Theodore Holmes Bullock2,1
1 Neurobiology Unit, Scripps Institution of Oceanography and Department of Neurosciences, University of California San Diego, La Jolla, California 92093-0240

The span of complexity in brains, between the simplest flatworms and the most advanced mammals is exceedingly great, measured by the number of different anatomical parts, physiological processes, sensory discriminations, and behavioral alternatives in the repertoire. Most evolution of brains has been adaptive radiation within the same grade of complexity. Distinct grades of complexity have appeared a dozen or more times and quite often in the retrograde direction. Advancement has not been inevitable or obviously advantageous in survival value but has happened—long before primates or mammals or vertebrates. Compare cuttlefish and the most advanced gastropods, bees and the best brine shrimp, primates and the most advanced reptiles known—all twigs with common branches.
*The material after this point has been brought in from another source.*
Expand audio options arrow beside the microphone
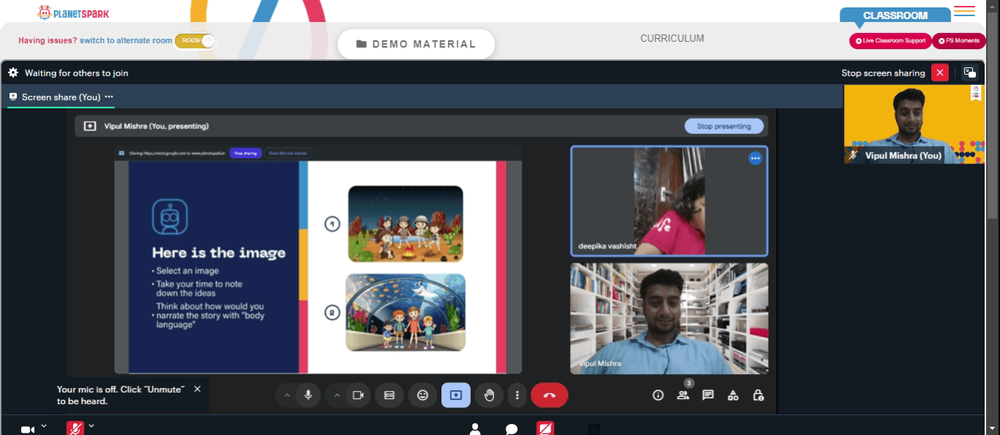The image size is (1000, 435). click(x=287, y=395)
This repeated achievement of evolution has had all too little study in respect of the detailed listing of differences between major taxa of distinct grades of complexity. Connectivity at the level now known for the mammalian cortex is much needed in other classes, with estimates of reciprocity, intrinsic differentiation, dendritic parcellation and afferent and efferent connections, both locally and projecting to other centers, each done quantitatively to permit comparison. Physiological system organization, personality properties of neurons and circuits, proclivities and emergent phenomena at several integrative levels are sketchily known only for parts of a few systems. Examples are given of opportunities for new research that can more adequately characterize grades of brains.